(Excerpts from a dataset)

*** Block opens ***

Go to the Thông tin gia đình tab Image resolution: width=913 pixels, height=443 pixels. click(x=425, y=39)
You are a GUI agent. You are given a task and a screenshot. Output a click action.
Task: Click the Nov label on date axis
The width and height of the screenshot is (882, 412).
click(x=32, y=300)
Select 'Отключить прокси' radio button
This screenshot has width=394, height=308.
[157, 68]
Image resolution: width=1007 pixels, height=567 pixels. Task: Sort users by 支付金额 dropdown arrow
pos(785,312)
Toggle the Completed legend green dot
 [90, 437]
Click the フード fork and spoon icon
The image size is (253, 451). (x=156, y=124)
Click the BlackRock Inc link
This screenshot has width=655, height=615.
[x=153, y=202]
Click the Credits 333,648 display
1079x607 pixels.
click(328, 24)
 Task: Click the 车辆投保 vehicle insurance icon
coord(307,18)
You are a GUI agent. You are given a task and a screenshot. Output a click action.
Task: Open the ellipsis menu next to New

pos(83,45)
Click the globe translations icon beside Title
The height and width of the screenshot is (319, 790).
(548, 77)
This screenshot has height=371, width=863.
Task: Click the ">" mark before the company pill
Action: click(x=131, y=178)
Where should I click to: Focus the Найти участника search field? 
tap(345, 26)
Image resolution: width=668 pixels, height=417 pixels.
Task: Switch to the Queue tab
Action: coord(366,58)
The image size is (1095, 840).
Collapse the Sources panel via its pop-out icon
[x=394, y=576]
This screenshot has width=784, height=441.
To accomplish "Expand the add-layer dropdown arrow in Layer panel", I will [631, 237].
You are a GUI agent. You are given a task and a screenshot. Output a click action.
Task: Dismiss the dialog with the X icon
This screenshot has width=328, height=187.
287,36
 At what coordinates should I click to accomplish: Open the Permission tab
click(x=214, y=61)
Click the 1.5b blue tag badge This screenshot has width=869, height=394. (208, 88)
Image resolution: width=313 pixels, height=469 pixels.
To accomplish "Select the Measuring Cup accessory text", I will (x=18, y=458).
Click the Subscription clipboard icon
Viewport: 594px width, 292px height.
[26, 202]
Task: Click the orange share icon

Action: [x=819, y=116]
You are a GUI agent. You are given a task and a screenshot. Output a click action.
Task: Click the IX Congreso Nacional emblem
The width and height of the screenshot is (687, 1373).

*** Block closes ***

Try it
Give again only the lines starting at the one that contains "The image size is (1095, 840)." and running to the end of the data.

Finished task
The image size is (1095, 840).
Collapse the Sources panel via its pop-out icon
[x=394, y=576]
This screenshot has width=784, height=441.
To accomplish "Expand the add-layer dropdown arrow in Layer panel", I will [631, 237].
You are a GUI agent. You are given a task and a screenshot. Output a click action.
Task: Dismiss the dialog with the X icon
This screenshot has width=328, height=187.
287,36
 At what coordinates should I click to accomplish: Open the Permission tab
click(x=214, y=61)
Click the 1.5b blue tag badge This screenshot has width=869, height=394. (208, 88)
Image resolution: width=313 pixels, height=469 pixels.
To accomplish "Select the Measuring Cup accessory text", I will (x=18, y=458).
Click the Subscription clipboard icon
Viewport: 594px width, 292px height.
[26, 202]
Task: Click the orange share icon

Action: [x=819, y=116]
You are a GUI agent. You are given a task and a screenshot. Output a click action.
Task: Click the IX Congreso Nacional emblem
The width and height of the screenshot is (687, 1373).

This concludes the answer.